In Sickness and in Health by R Mandanah Stockton

A study published in the September 23rd issue of the Journal of Clinical Oncology shows that cancer patients who are single are less likely to survive than those who are married.

The research team analyzed data from the National Cancer Institute on patients who were diagnosed with a malignancy between 2004 and 2008; after removing statistics that could influence outcomes they discovered that in general, married cancer survivors live longer than single patients do.

Additionally, single patients were 17% more likely to eventually suffer from metastatic cancer and they were 53% LESS likely to seek out the appropriate treatment they needed for their particular illnesses.

The results of the current study support earlier research conducted in 2009 — at least, if you’re male.  The 2009 study was gender specific and focused more on who was more likely to experience spousal abandonment after a cancer diagnosis; the team determined that seriously ill female patients were 6 times more likely to be separated or divorced than men were.

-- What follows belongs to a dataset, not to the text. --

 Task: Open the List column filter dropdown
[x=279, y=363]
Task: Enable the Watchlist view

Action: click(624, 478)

More specifically, women diagnosed with cancer or other life threatening condition were 21% more likely to be divorced compared with men, who were only 3% more likely to be abandoned by their partners.

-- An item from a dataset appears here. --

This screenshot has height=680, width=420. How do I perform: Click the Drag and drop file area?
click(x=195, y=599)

Dr. Mark Chamberlain, one of the authors of the 2009 study explained that this is, at least in part, because women are more nurturing; wives will rise to the occasion more often than not.  Husbands of ill wives, ironically, feel emotionally abandoned by their spouses, leaving them more isolated as time progresses.

Regardless of gender, abandoned patients were more likely to be prescribed anti-depressants and less likely to participate in clinical trials that could extend their lives.  Clearly having someone on your team is especially important.  Dr. Paul Ngyen, lead author of the current study urges oncologists to watch their single patients more closely and to encourage them to seek out much needed support.

Spouses of patients also need support, especially if they are suddenly thrust into the role of caregiver during their partners’ convalescence; social support is imperative because caregivers desperately need care themselves.